First and foremost, the insistence upon a particular vesture was an infringement of Christian liberty; the church which had been freed by Christ form the bondage of the law was now attempting to infringe the crown rights of Christ the Redeemer by introducing new sartorial [relating to dress] burdens on the conscience.¹ This was especially foolish when the Anglicans themselves admitted that such matters were adiaphora, or in the real of indifferent things.
¹ Cf. A Parte of a Register, p. 41: “if it be abolished and Christ be come in stead, then a great injury is done to Christ for many causes. The one is, that those ceremonies which Christ by his passion did abolish, should in contempt of Him and his passion be taken again.”
Secondly, the vestments were disliked because of their association with Roman Catholicism, and so were thought of as ‘badges of Anti-Christ,’ upholding the priesthood of the clergy and denying the priesthood of all believers…
Thirdly, these vestments were symbols of pomp and grandeur, ill-befitting the humility with which all men should approach God, and contrary to the simplicity of the first disciples and apostles of Christ, they should be done away with, even if indifferent, for the sake of the weaker brethren.²
² Ibid., pp. 43f.: “for four causes ought the surplice, the coape, the Tippet, and other popish ceremonies to be taken away and removed out of God his Church: 1. First, that Christ may more clearly shine and appear in his Gospel, without the darkness of man’s devices. 2. Secondly, that papistry may appear more to be hated and detested. 3. Thirdly, that the offence of the weak may be taken away. 4. Fourthly, that contention amongst brethren might cease.”‘
William Maxwell: “In Scotland the evidence is scant, the whole seemingly to be found in the well-known passage from the General Assembly Minutes of 1575 (B.U.K., Session 3, 1575). There we see that plaids are forbidden to be worn in the pulpit, and all gay and ostentatious apparel at any time…

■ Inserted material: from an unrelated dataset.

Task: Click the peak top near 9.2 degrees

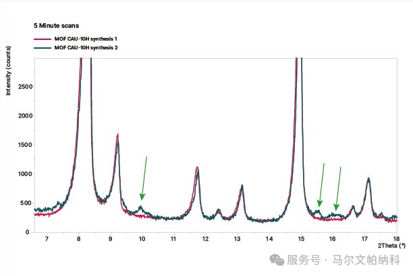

The passage is really difficult of interpretation. The ‘gowns’ forbidden, however, seem not to be pulpit gowns, but rather cloaks… certainly the old vestments [before the Reformation] were not retained, but whether in these first years the priest’s normal outdoor habit was still used as in Geneva is not to be determined from the evidence; the black gown may have been used by some in the pulpit. By 1574 it clearly was used as we see by [James] Melville’s Autobiography (On p. 32, Wodrow Soc. edn., he describes John Durie, Minister of Leith, as being renowned for his zeal, ‘for the gown was no sooner off, and the Bible out of hand, than on went the corslet’.).
On June 24, 1609, the matter was settled by King James, when the [civil] Estates gave him authority to prescribe the apparel of judges, magistrates and ministers; and this he did in the following year, when he ordained that ‘ministers should war black cloths, and in the pulpit black gowns’ (Calderwood, Hist. vii. 54). (For later Scottish practice vide [see] [George] Sprott, BCO, pp. liv-lv, and Worship and Offices, pp. 244 sq. [ff.])” – John Knox’s Genevan Service Book, p. 212
The passage in the Book of the Universal Kirk appears to only disallow fancy gowns made of velvet, satin, ‘taffetie’ and such-like, and not all gowns altogether.
The passage does not positively prescribe any one type of clothing (gowns or otherwise), and especially not a costume which would not otherwise be worn in everyday life (as such Genevan gowns today). The prescriptions are for everyday life, and what applied to the ministers also applied to their wives. The text allows for different types of common, everyday clothing in different colors, which were to be short and not ‘long’ (note Lk. 20:46). The prescriptions are stated to be based on natural principles and nothing distinctive to Scripture (contra most modern defenses of wearing robes).
The prescriptions of the passage would be similar to a Church today outlawing ostentatious and immodest, fancy clothing for ministers and their wives in everyday life (Isa. 3:17-26; 1 Tim. 2:9-10; 1 Pet. 3:3-4), and in place of this, the minister ought to wear modest, dark colors while in public as an expression of the due gravity that should characterize Church office-bearers and their wives (1 Tim. 3:4,8,11; Titus 2:2,7). The prescriptions may be equivalent to contemporary ministers wearing a dark, modest suit while discharging public worship.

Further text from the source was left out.